Solid waste district move called business decisionPublished 10:17am Tuesday, October 30, 2012
Turning the Lawrence-Scioto Solid Waste District into an independent agency was purely a business decision, said Scioto County Commissioner Tom Reiser.
Since the late 1990s the solid waste district has been operated by the Ironton-Lawrence County Community Action Organization.
That changed on Thursday at a special meeting of the solid waste district board.
Reiser attended that meeting along with Lawrence County Commissioners Les Boggs and Freddie Hayes and Scioto commissioner Skip Riffe. The board is made up of the three commissioners from Scioto and Lawrence counties. All four voted in favor of the move.
“In reviewing all the finances of the organization we came to the conclusion that we have reached a level of maturity that we can stand alone,” Reiser said on Monday. “Up until now all of the employees of the solid waste were really employees of the CAO. We were on a contract basis with the CAO.”

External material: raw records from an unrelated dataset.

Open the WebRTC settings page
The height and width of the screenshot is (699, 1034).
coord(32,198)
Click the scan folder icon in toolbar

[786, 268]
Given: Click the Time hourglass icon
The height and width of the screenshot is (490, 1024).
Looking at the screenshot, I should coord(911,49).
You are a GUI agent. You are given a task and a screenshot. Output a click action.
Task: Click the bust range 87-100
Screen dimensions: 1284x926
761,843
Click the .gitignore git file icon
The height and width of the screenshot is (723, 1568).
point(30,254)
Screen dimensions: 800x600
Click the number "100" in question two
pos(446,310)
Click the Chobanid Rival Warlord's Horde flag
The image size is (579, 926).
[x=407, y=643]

The majority of the district’s annual revenue comes from the $1 a month parcel fee all property owners in Lawrence and Scioto counties pay on their property taxes.
This year that revenue came in at $640,919. The district also receives grants that are used toward their programs, which include the Lawrence County Cleanup Day in May; the drug takeback; household hazardous waste collection; education in schools and litter enforcement.
Out of that budget the district had a $385,000 contract with the CAO from which salaries and program expenses were paid. The CAO was paid an administrative fee of approximately $18,000 to handle the payroll and accounting for the district that is made up of four employees, including its director Dan Palmer.
Now Scioto County will be the district’s fiscal agent with its headquarters in Ironton. All four employees will now be under Scioto County and receive county benefits and state retirement.
“They will be treated as Scioto County employees but the actual hiring authority of the solid waste district is up to the solid waste board,” Reiser said. “We paid the CAO a fee to be the fiscal agent. We paid to provide services. We have not had direct authority over the employees and a lot of the fiscal situation. By doing this we have hiring and firing authority over the employees.”
The CAO took over the solid waste district after it had been fined by the Ohio EPA for among other things not having an environmental plan. That was provided by the CAO after it took over the district.
“The CAO has been great,” Reiser said. “This is not vindictive or something like that. We would rank (the district) very high, have made tremendous progress over the last 12 years. The district is being held as a positive example. We are proud of where we have gone, proud of the programs. Dan has a lot to do with that.”